Rachel took Peter at his word. She considered the facts as a thinking human, lawyer, and woman with sense. She consistently asked him what he wanted; he could only offer her long-term, vague goals (e.g., marriage, a family, etc.). His ultimate concern was that he would lose her or regret fumbling the opportunity to create a life with her, and he did.

It was inaction that stopped Peter and Rachel from working as a couple. She pleaded with him to show her actions, and he offered her possibilities. Peter wanted her to choose him in the hope that — as a dating couple — they could get to a point where he would propose. In contrast, Rachel asked Peter to propose, hoping he believed they would marry. It sounds the same, but the difference is in the action. Rachel needed him to make a choice, not necessarily have an answer or set a wedding date.

If Peter had proposed and asked Rachel for a long engagement period, I have no doubt she would’ve agreed. That is clear because she and Bryan are “taking it slow.” Peter’s inability to separate marriage from engagement was tripping him up. Although he doesn’t fear commitment, there is room to improve his self-awareness and ability to create and communicate future visions for his life.

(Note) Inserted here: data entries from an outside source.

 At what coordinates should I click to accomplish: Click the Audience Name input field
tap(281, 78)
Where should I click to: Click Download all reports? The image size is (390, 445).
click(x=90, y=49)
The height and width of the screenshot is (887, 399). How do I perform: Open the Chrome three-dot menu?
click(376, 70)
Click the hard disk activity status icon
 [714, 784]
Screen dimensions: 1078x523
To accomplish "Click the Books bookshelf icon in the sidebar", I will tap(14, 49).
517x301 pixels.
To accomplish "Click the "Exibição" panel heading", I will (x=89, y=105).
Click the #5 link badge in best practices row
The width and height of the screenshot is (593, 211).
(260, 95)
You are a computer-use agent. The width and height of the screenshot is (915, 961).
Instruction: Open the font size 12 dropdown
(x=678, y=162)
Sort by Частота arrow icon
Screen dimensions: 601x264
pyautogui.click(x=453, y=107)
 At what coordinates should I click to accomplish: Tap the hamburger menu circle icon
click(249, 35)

Many viewers are frustrated by the pace Rachel and Bryan are taking in their relationship without realizing the critical differences between Bryan and Peter.

If I ask someone, “What do you want for dinner?” and their answer is, “I don’t know, what do you want?” and we sit there for twenty minutes discussing it, it’s likely an hour later, we will still be hungry. However, if I ask someone the same question, and they say, “Let’s get in the car, and maybe we’ll see something we want.” We are more likely to eat within the hour. The difference lies in the action the person is willing to take to get a solution. Bryan is the type of man who would tell you to get in the car. He knows how to take action. Likewise, although he looks like the ‘type’ never to settle down, he is willing to commit to Rachel.

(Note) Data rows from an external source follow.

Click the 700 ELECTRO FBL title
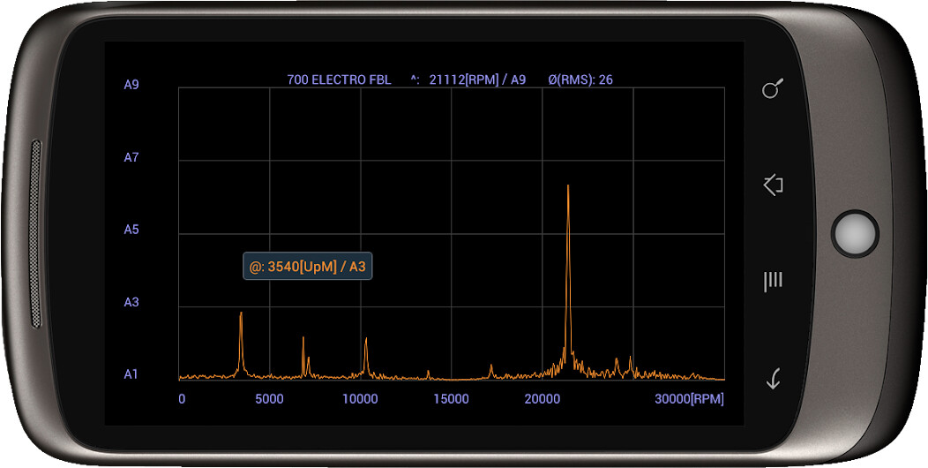Image resolution: width=928 pixels, height=468 pixels. click(x=339, y=79)
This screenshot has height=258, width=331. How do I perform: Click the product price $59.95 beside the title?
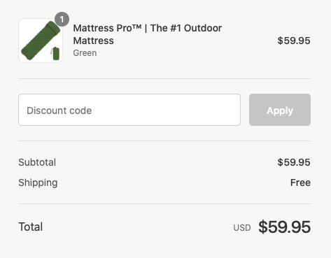[294, 41]
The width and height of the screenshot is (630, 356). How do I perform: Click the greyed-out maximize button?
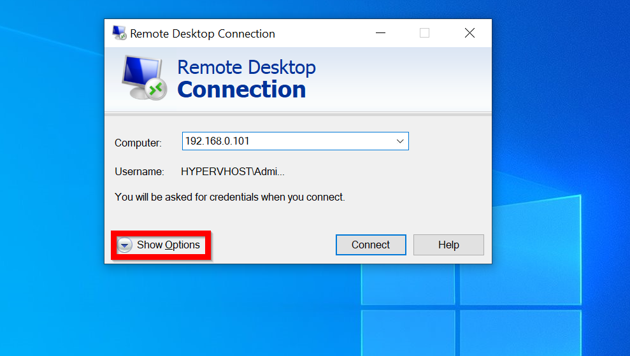(x=424, y=33)
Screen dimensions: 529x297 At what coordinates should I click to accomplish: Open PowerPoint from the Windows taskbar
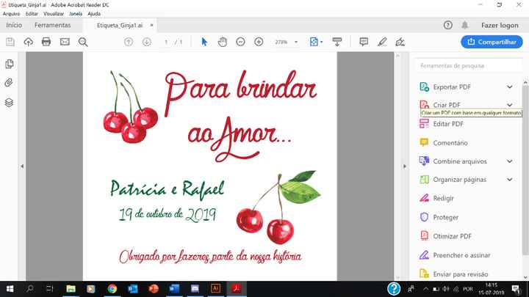coord(154,289)
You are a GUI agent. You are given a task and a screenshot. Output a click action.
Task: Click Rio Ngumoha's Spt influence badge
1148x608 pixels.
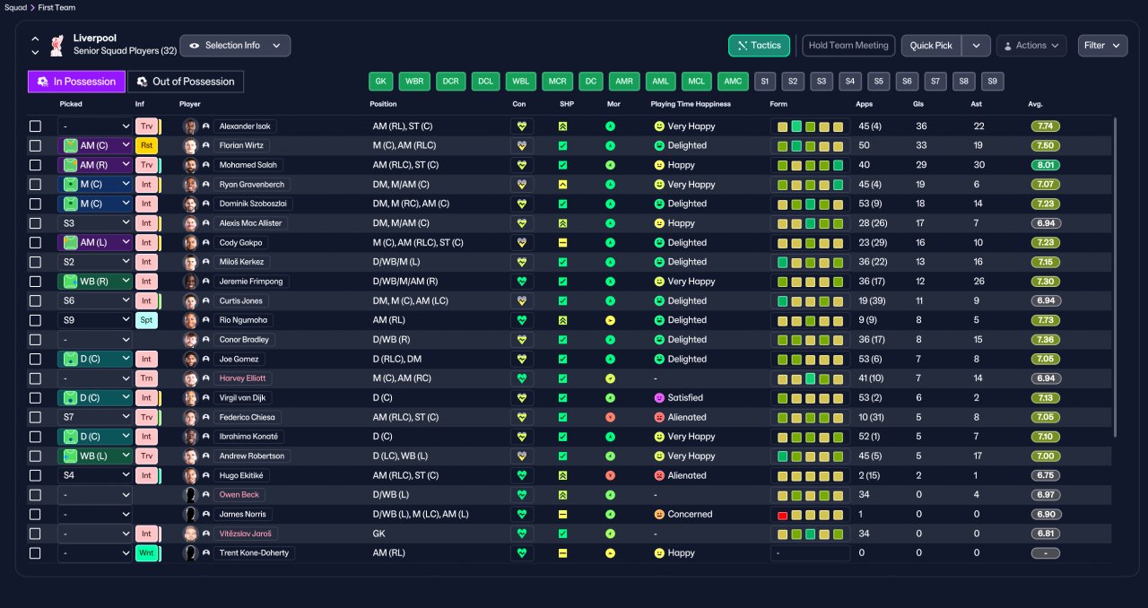146,320
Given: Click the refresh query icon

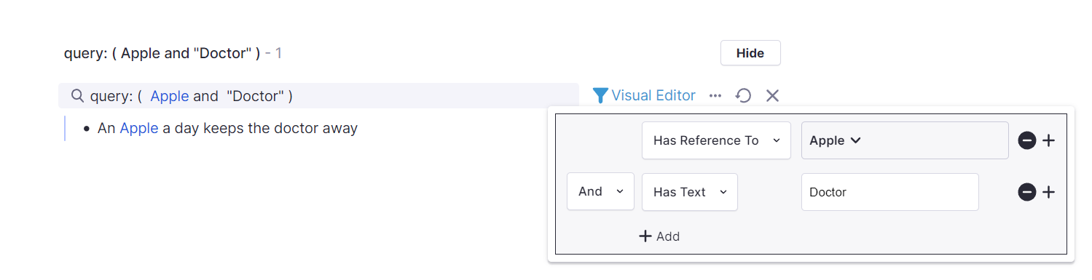Looking at the screenshot, I should point(743,95).
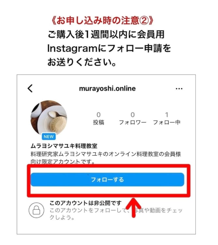The height and width of the screenshot is (245, 218).
Task: Click the red お申し込み時の注意② heading
Action: point(102,20)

I understand entirely why Rachel was not willing to dedicate time (possibly another five years) to waiting for Peter to see more than a life with her that could include marriage and children. So many women fuss at their girlfriends about staying in relationships when a partner has made it blatantly clear they aren’t willing to commit beyond a certain point.

If we condemn Rachel for being wise enough to call a spade a spade, we are the fools. Sometimes, we are meant to wait; sometimes, waiting makes us a bystander to someone’s inaction. So, after all of my “frustration” (the most used word on the show), I say,

Beloved (Rachel & Bryan),

Thank you for publicly sharing your journey. I can’t imagine what it was like for you (also, I would never do it). I pray you and Bryan find peace in messy beginnings and strength in knowing that divine surprises have a savory sweetness that can bring endless blessings. May your friendship and love for one another grow with each moment, and your choice to love never waver. And girl, good luck with his mama. Be Blessed!

For everyone else who was bothered last night, go in peace. I quickly realized I was bothered by her decision because I would have [foolishly] chosen Peter. I have waited for a Peter once before. I resented Rachel for not making my foolish mistake —ignoring her needs (self-abandonment) and choosing to chase fickle possibilities. Hopefully, y’all will arrive at this epiphany on your own and not need another Lemonade album from Beyoncé before you give Rachel some credit. Sometimes, just making a move gets you the win.

Almost six years later, Rachel and Bryan celebrate their 4th wedding anniversary. Despite pressures to get married in 2017, Rachel and Bryan committed to their decision to take their time. Still, ignoring current pressures from trolls and well-meaning but presumptuous fans, they are in the honeymoon phase of their marriage — as they should be.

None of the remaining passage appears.